● **PROBLEM TO WORK ON**
Here is the listing. Print it exactly.

::: INFORMATION GIVEN :::

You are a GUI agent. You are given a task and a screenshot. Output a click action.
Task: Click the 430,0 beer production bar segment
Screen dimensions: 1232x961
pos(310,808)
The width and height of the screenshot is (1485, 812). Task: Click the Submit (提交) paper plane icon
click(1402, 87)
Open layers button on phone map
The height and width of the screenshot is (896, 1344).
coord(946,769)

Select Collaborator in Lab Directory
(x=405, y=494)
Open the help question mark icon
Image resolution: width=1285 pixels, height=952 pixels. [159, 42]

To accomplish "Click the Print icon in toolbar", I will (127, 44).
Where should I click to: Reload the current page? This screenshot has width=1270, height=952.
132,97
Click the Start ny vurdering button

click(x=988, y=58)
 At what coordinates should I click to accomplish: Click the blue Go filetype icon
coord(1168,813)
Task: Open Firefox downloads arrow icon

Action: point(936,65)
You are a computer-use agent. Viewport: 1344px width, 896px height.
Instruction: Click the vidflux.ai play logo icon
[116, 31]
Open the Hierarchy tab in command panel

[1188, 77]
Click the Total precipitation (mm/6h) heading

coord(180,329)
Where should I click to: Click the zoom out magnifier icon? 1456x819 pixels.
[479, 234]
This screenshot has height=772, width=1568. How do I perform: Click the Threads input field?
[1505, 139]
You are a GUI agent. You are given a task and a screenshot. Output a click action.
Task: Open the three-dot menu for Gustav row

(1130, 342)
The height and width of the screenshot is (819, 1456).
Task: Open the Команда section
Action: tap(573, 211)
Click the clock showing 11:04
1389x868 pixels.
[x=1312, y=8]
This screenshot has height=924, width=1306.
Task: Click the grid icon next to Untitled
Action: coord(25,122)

:::

● **SOLUTION TO THIS EXERCISE**
You are a GUI agent. You are given a task and a screenshot. Output a click action.
Task: Click the 430,0 beer production bar segment
Screen dimensions: 1232x961
pos(310,808)
The width and height of the screenshot is (1485, 812). Task: Click the Submit (提交) paper plane icon
click(1402, 87)
Open layers button on phone map
The height and width of the screenshot is (896, 1344).
coord(946,769)

Select Collaborator in Lab Directory
(x=405, y=494)
Open the help question mark icon
Image resolution: width=1285 pixels, height=952 pixels. [159, 42]

To accomplish "Click the Print icon in toolbar", I will (127, 44).
Where should I click to: Reload the current page? This screenshot has width=1270, height=952.
132,97
Click the Start ny vurdering button

click(x=988, y=58)
 At what coordinates should I click to accomplish: Click the blue Go filetype icon
coord(1168,813)
Task: Open Firefox downloads arrow icon

Action: point(936,65)
You are a computer-use agent. Viewport: 1344px width, 896px height.
Instruction: Click the vidflux.ai play logo icon
[116, 31]
Open the Hierarchy tab in command panel

[1188, 77]
Click the Total precipitation (mm/6h) heading

coord(180,329)
Where should I click to: Click the zoom out magnifier icon? 1456x819 pixels.
[479, 234]
This screenshot has height=772, width=1568. How do I perform: Click the Threads input field?
[1505, 139]
You are a GUI agent. You are given a task and a screenshot. Output a click action.
Task: Open the three-dot menu for Gustav row

(1130, 342)
The height and width of the screenshot is (819, 1456).
Task: Open the Команда section
Action: tap(573, 211)
Click the clock showing 11:04
1389x868 pixels.
[x=1312, y=8]
This screenshot has height=924, width=1306.
Task: Click the grid icon next to Untitled
Action: coord(25,122)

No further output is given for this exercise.